Individuelle Bedürfnisse von Betroffenen werden nicht berücksichtigtSoVD kritisiert: Keine Psychotherapie nach festem Raster
Wer psychische Probleme hat, benötigt schnell professionelle Hilfe. Doch die Suche nach einem freien Therapieplatz gestaltet sich für Betroffene in den meisten Fällen langwierig. Mit einer Neuregelung will das Bundesgesundheitsministerium diese Problematik jetzt angehen und je nach Diagnose eine bestimmte Stundenzahl für die Patient*innen festschreiben. Der SoVD in Niedersachsen kritisiert das Vorhaben, denn er befürchtet, dass damit die individuellen Bedürfnisse der Betroffenen keine Berücksichtigung mehr finden.

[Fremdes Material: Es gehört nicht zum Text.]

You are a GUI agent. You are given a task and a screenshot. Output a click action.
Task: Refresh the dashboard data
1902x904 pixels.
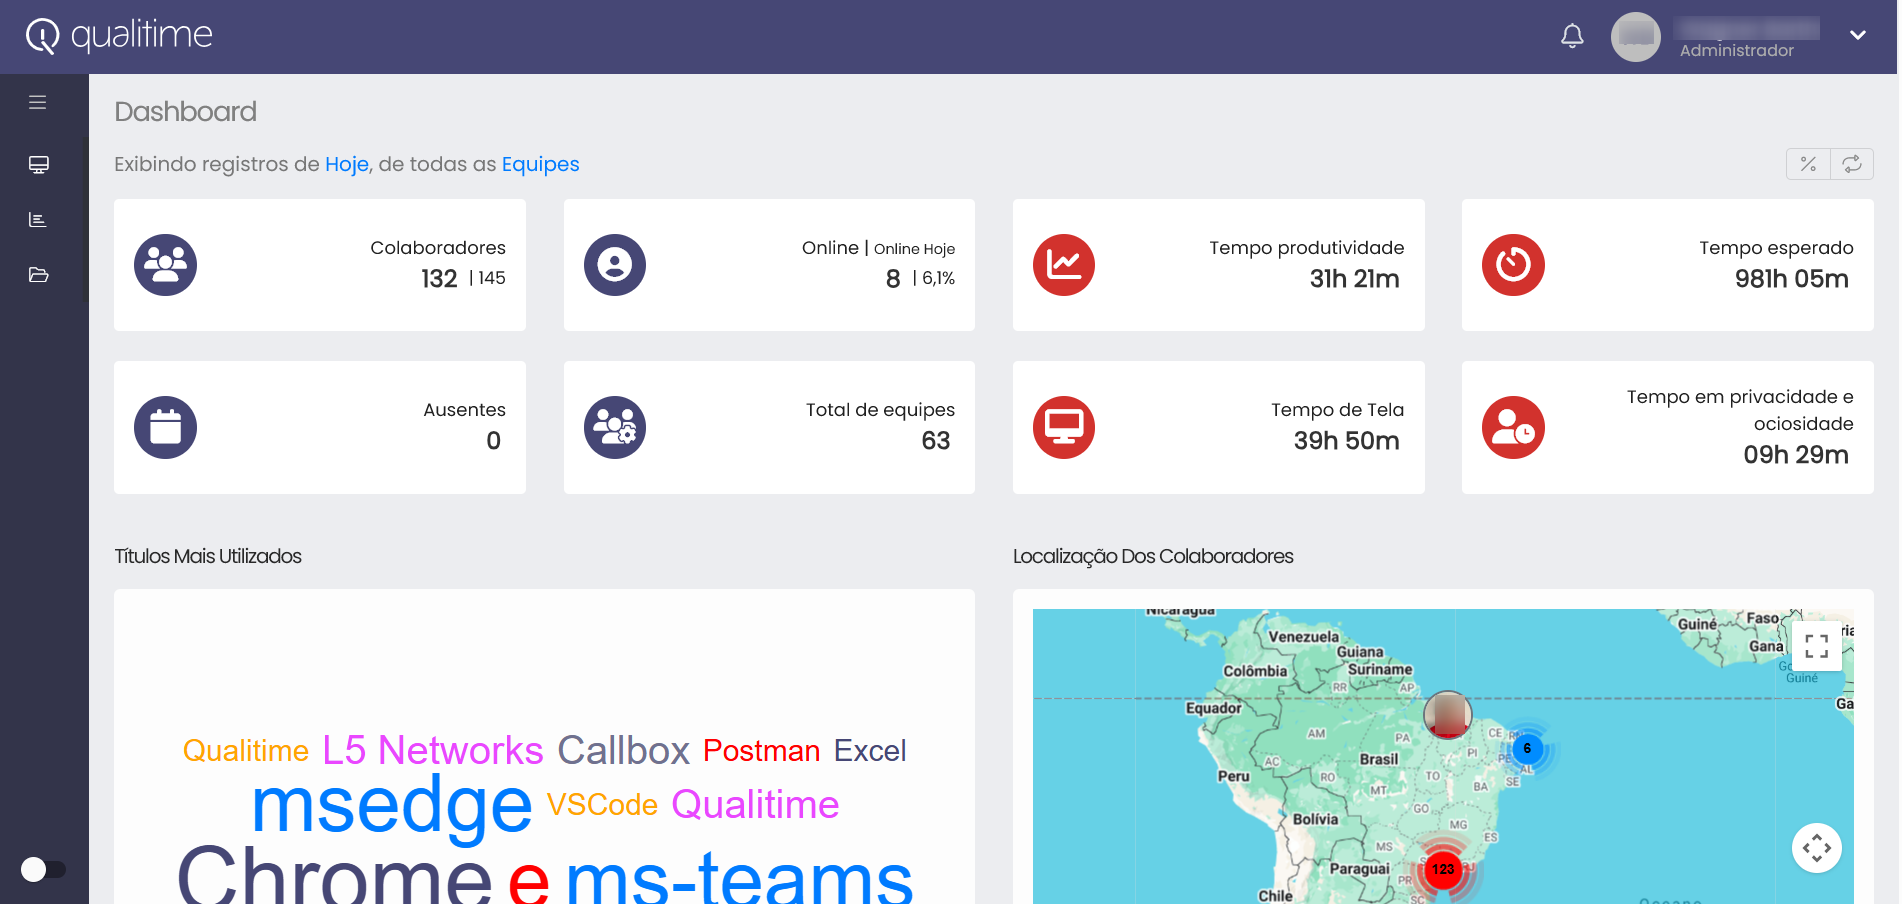point(1852,164)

Wer in Niedersachsen einen Therapieplatz sucht, bekommt zwar im Durchschnitt nach sechs Wochen ein erstes Gespräch, der Behandlungsbeginn kann sich aber durchaus mehr als 22 Wochen hinziehen. Mit einem Änderungsantrag will das Bundesgesundheitsministerium ein Rastersystem für Psychotherapien einführen, das unter anderem die Dauer und den Aufwand für das jeweilige Krankheitsbild festlegt. „Das bedeutet, dass Therapeut*innen die Betroffenen nicht mehr individuell behandeln könnten, sondern nach einem festgelegten Schema vorgehen müssten“, sagt Bernhard Sackarendt, Vorsitzender des SoVD in Niedersachsen. Dieses Raster schaffe zusätzliche Hürden und Druck bei denjenigen, die sowieso bereits mit langen Wartezeiten und Stigmatisierung zu kämpfen hätten. „Psychische Erkrankungen lassen sich nicht in ein Schema pressen“, betont Sackarendt.
Da die Wartezeiten in Niedersachsen über dem Bundesdurchschnitt liegen und der Bedarf aufgrund der Corona-Krise deutlich zugenommen hat, sieht Niedersachsens größter Sozialverband dringenden Handlungsbedarf. „Die Bedarfsplanung muss schnellstmöglich reformiert werden, indem mehr psychotherapeutische Praxen zugelassen werden. Der vorliegende Vorschlag ist jedenfalls der falsche Weg“, ist sich der SoVD-Chef sicher.